2000円を切るワイン造りを目指している。「消費者ニーズに応えるワインを造る」ためだ。コストダウン、生産性重視の経営であり、水田地帯に広がる大規模ヴィンヤードも目を見張る。輸入果汁を使った国産ワインも消費者志向だ。矢ヶ崎社長「市場の5%しか占めない分野だけ議論するのはおかしい」

1 大規模生産による地域貢献―値ごろ感のあるワイン生産で経営発展

塩尻に(株)アルプス(矢ヶ崎学社長)を訪ねて、日本のワイン産業について描いていた絵が一変した。頭の中を再構成する必要に迫られた。次々と新規参入する小規模ブティックワイナリーとは全く違う。アルプスの矢ヶ崎社長はビジネス志向が強く、発想は「突き抜けている」。
アルプスワインの生産規模は大きい。国産ブドウ100%の日本ワイン120万本、輸入濃縮果汁を原料とした国内製造ワイン220万本、輸入ワイン10万本、合計350万本である(表1参照)。ワイン生産量としては長野県の半分を占める大きさである。ワイン以外にジュース類も生産している。年間売上高は35億円。

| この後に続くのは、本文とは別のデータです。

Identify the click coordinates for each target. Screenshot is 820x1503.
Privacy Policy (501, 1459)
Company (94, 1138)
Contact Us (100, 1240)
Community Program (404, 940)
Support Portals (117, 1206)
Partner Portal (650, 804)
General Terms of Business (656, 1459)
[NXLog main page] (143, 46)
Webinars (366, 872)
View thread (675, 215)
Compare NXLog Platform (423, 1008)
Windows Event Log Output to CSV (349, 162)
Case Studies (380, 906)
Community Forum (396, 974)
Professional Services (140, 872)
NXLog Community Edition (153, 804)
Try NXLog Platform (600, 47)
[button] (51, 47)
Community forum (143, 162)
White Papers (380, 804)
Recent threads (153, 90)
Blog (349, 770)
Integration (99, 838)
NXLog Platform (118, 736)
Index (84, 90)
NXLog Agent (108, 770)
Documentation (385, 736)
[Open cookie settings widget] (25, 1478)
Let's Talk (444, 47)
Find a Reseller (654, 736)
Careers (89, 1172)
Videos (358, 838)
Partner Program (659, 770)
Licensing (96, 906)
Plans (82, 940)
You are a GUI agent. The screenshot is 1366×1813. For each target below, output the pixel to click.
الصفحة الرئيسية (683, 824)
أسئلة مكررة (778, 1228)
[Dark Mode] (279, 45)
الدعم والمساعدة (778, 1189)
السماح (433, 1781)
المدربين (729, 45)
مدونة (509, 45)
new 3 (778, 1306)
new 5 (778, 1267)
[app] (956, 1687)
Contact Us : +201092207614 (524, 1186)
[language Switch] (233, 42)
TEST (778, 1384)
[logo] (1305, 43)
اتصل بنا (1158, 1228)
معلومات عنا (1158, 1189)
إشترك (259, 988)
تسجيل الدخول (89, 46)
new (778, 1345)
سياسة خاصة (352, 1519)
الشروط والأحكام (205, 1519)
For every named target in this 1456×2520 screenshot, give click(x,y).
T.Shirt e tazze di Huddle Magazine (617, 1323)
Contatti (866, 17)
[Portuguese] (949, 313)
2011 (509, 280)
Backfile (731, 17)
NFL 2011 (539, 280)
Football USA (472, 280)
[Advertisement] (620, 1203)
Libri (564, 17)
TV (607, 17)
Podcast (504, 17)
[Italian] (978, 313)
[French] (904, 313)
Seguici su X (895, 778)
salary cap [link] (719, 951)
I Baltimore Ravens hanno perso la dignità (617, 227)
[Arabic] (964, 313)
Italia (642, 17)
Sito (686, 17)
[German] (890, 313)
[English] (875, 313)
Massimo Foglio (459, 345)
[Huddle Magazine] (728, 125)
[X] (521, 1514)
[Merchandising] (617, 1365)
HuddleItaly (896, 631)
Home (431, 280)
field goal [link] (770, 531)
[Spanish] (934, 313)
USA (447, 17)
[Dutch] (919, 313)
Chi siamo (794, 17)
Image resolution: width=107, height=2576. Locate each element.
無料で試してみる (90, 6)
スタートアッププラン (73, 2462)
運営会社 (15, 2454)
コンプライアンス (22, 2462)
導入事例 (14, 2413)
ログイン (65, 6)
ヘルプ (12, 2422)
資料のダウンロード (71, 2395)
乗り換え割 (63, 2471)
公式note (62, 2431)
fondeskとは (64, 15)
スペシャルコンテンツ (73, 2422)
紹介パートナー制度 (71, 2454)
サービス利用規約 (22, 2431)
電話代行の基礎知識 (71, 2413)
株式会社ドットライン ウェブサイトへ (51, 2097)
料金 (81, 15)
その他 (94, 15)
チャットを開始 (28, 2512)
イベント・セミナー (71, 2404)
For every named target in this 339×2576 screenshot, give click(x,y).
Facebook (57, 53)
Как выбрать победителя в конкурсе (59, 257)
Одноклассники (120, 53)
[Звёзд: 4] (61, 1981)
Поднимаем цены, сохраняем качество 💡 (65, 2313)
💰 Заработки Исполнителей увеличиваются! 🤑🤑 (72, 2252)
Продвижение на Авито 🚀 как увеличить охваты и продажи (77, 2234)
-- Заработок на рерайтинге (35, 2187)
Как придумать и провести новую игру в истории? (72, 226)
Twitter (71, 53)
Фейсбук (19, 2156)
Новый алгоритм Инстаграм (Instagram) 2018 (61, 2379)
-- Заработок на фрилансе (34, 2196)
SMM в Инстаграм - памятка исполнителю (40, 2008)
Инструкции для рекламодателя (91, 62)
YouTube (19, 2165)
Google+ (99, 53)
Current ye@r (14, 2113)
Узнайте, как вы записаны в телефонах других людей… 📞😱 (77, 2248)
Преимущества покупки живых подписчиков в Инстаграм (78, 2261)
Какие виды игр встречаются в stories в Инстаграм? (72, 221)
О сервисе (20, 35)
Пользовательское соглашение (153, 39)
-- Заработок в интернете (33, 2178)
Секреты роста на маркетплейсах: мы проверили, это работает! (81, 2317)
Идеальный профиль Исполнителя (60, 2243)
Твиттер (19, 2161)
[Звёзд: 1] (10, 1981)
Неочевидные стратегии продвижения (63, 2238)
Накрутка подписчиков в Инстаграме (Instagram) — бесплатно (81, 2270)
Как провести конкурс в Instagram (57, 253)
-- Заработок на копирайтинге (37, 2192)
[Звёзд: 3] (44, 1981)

日本ワインの生産規模は全国2位である(1位は北海道ワイン250万本)。輸入原料を使用している点では、メルシャンやサントリーなど大手資本と同じ製品構造であるが、日本ワインの比重の大きさが違う。
サントリーやメルシャンは日本ワインの比重は1%程度であり(輸入原料の国産ワインが多く、日本ワインは両社とも60万~70万本)、ステータスシンボルとして日本ワインを生産しているに過ぎないが、アルプスは3分の1が日本ワインであり、事業の根幹を成す。したがって、日本ワイン事業で企業の収益が成り立つように、「生産性向上」に取り組んでいる。小規模のブティックワイナリーや大手資本との違いだ。
大規模生産の優位性(規模の利益)を活かして、手頃な価格でワインを提供し、誰でもが楽しめるワイン造りを目指している。高級ワインを造れるという自己満足型ではなく、消費者の立場に立って考えている会社の経営方針が見える。